#### PROMPT:
This task calls for the complete listing below, reproduced exactly.

________________________________________

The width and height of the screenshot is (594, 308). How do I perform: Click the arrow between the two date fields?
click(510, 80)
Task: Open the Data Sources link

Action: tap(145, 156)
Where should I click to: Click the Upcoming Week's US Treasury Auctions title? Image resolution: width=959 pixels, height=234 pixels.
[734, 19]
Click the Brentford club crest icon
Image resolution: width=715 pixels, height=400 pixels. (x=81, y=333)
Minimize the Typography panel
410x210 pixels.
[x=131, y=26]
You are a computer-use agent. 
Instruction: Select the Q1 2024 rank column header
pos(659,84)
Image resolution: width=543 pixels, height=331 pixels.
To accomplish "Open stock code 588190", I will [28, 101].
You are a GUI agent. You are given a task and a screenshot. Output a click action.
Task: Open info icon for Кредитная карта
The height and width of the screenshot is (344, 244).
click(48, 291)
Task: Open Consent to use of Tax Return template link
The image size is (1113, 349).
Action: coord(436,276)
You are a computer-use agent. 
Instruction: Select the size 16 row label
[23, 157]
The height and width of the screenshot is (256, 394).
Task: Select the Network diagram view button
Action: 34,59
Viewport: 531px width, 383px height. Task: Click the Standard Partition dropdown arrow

________________________________________

#### REPLY:
The width and height of the screenshot is (594, 308). How do I perform: Click the arrow between the two date fields?
click(510, 80)
Task: Open the Data Sources link

Action: tap(145, 156)
Where should I click to: Click the Upcoming Week's US Treasury Auctions title? Image resolution: width=959 pixels, height=234 pixels.
[734, 19]
Click the Brentford club crest icon
Image resolution: width=715 pixels, height=400 pixels. (x=81, y=333)
Minimize the Typography panel
410x210 pixels.
[x=131, y=26]
You are a computer-use agent. 
Instruction: Select the Q1 2024 rank column header
pos(659,84)
Image resolution: width=543 pixels, height=331 pixels.
To accomplish "Open stock code 588190", I will [28, 101].
You are a GUI agent. You are given a task and a screenshot. Output a click action.
Task: Open info icon for Кредитная карта
The height and width of the screenshot is (344, 244).
click(48, 291)
Task: Open Consent to use of Tax Return template link
The image size is (1113, 349).
Action: coord(436,276)
You are a computer-use agent. 
Instruction: Select the size 16 row label
[23, 157]
The height and width of the screenshot is (256, 394).
Task: Select the Network diagram view button
Action: 34,59
Viewport: 531px width, 383px height. Task: Click the Standard Partition dropdown arrow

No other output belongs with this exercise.